僕の初恋

「あ」
「あ!」
僕の声に、彼女は顔を上げて空元気に返した。
「一緒に帰りたくて、誘いに来ました」
一通り勉強を終えて、帰り際に寄った図書室には、僕を待っていたかのように彼女が珍しく椅子に座っていた。
「じゃあ、帰ろっか」
別に立ち話をするわけでもなく、彼女は立ち上がって、また僕より先に図書室を出た。
外はもう、冬を間近に感じるほど、透き通った空気の匂いが鼻を通る。
彼女の冬服も、すっかり馴染む季節になっていた。
「どう?受験勉強は順調?」
彼女の声に、今までのような覇気はなかった。
「はい。模試の結果も安定してきて、順調です」
学問に打ち込んでいた甲斐があってか、ただのまぐれなのか、今回はA判定だったのだ。
共通テストまで、あと二ヶ月。
みんながピリついているのを、しっかり肌で感じていた。
「そっか。じゃああとは本番頑張るだけだね」
彼女の声は、涙ぐんでいるように聞こえた。
驚いて顔を見てみると、涙はうかべていないものの、ケロッとした顔を作っていた。
「はい」
これ以上、何を言えばいいのかわからなかった。
ただ、隣を歩けているこの時間が、甘い甘い幸せな時間だった。この時までは。
彼女は考え事をしていたのか、少し思い詰めたような顔をして歩いていた。
僕も、ころっと変わる彼女の表情が、喜怒哀楽のどれもが綺麗で、何も思わずに見とれていた。
「優澄先輩!前っ」
シャーっと音を立てながら、彼女に近づく自転車に気付けなかった。完全に、彼女に気を取られていた。

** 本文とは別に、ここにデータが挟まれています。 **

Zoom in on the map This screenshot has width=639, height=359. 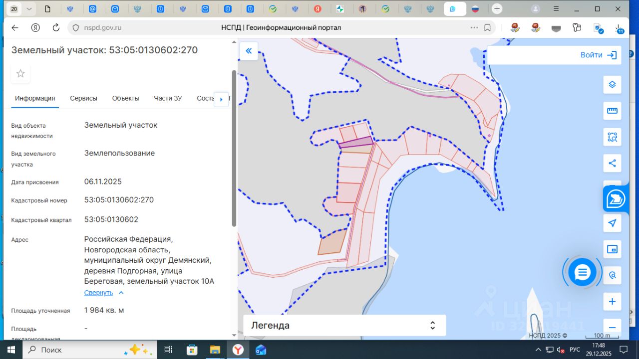coord(612,302)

手を引こうと、伸ばそうとしたけど、その時にはもう、自転車は通り過ぎていた。
彼女の身体の真ん中を、綺麗にすり抜けて。
呆気に取られて行き場を失った僕の手は、ぶらんと宙に浮いていた。
彼女は無傷で、痛がる様子もなく、何も無かったような顔をしてまた歩き始めた。
「惺也くん、置いてくよ」
何も無かったように、言葉を並べた。
「優澄先輩、あの……」
無理だった。
僕には見なかったことにはできなかった。
見なかったことにするか、せめて自分の中だけで留めておくか、見間違いだと自分に言い聞かせるか、色々な案が一瞬で頭の中を駆け巡ったけど、選択する前に結論が口からこぼれてしまった。
「……明日、そこの公園に朝……は時間外だから、確か……お昼の十三時に集合ね」
ぶつぶつと小さい声で独り言を話したかと思ったら、唐突に明日の予定ができた。
「十三時ですね。わかりました」
三角形の敷地の公園で、はじめて好きな人と待ち合わせ。
嬉しいような、なんだか少し怖いような。
複雑な気持ちと、よく分からない緊張感に襲われた。